_Extracted data_.
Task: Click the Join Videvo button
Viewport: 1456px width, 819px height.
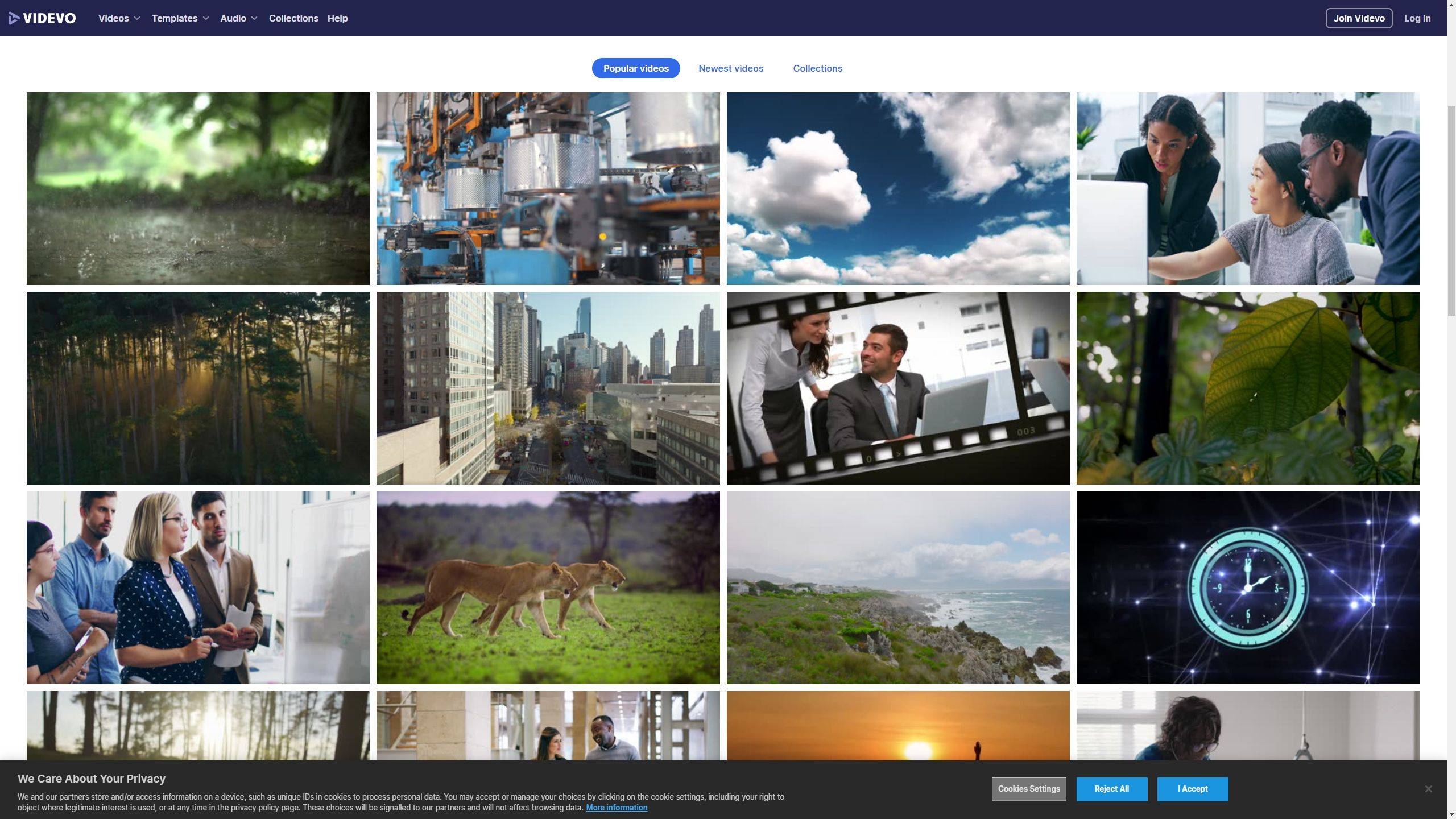Action: click(1359, 18)
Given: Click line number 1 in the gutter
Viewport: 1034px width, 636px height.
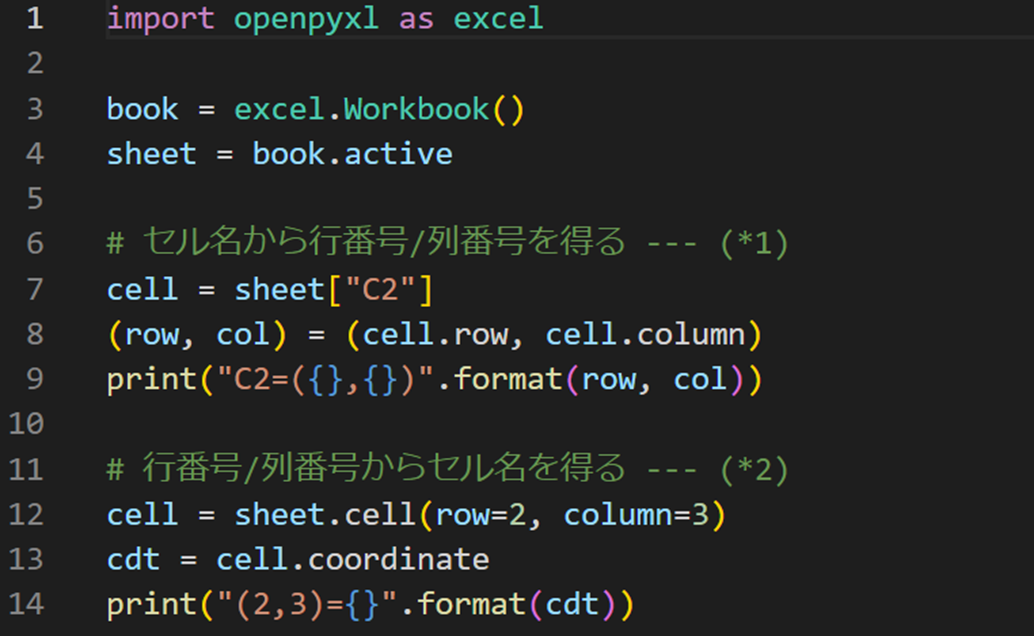Looking at the screenshot, I should [34, 18].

_Objective_.
Find every line in the listing above that contains the string "width", treating uppercase and lowercase as different, and copy each such line.

_Exercise answer_.
Viewport: 1456px width, 819px height.
Viewport: 1034px width, 636px height.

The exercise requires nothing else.